(Exercise aim)
Beginning with the line that holds "How do I perform: Click", output every remaining line of the material below exactly, and include none of the pictures.

(Data for review)
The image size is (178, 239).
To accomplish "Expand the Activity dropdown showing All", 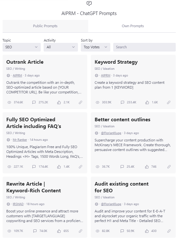I will click(61, 47).
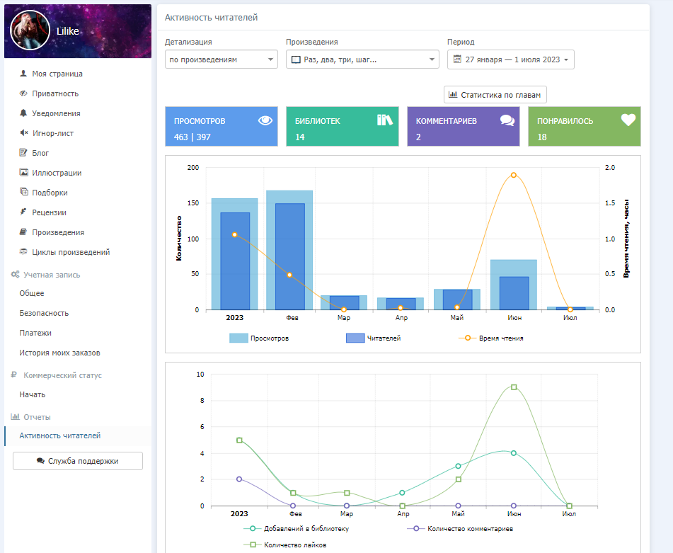Image resolution: width=673 pixels, height=553 pixels.
Task: Open Моя страница in sidebar
Action: click(57, 74)
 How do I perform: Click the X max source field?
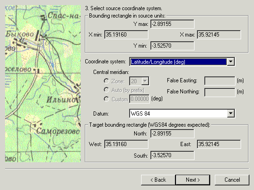[219, 35]
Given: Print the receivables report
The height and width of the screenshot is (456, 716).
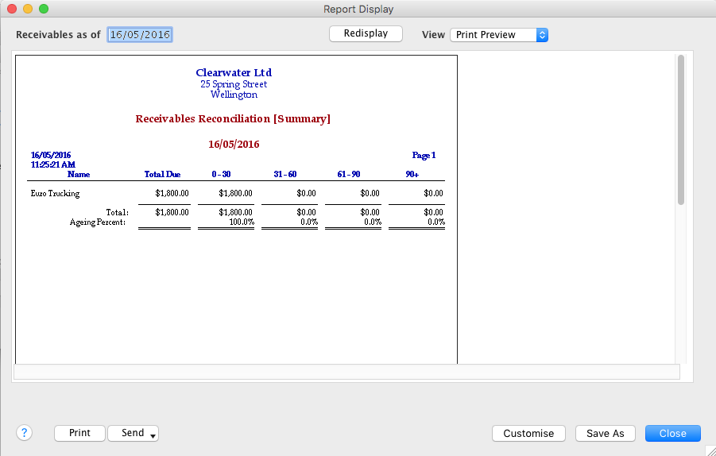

(Output of the task)
 How do I perform: Click the X max source field?
[219, 35]
Given: Print the receivables report
The height and width of the screenshot is (456, 716).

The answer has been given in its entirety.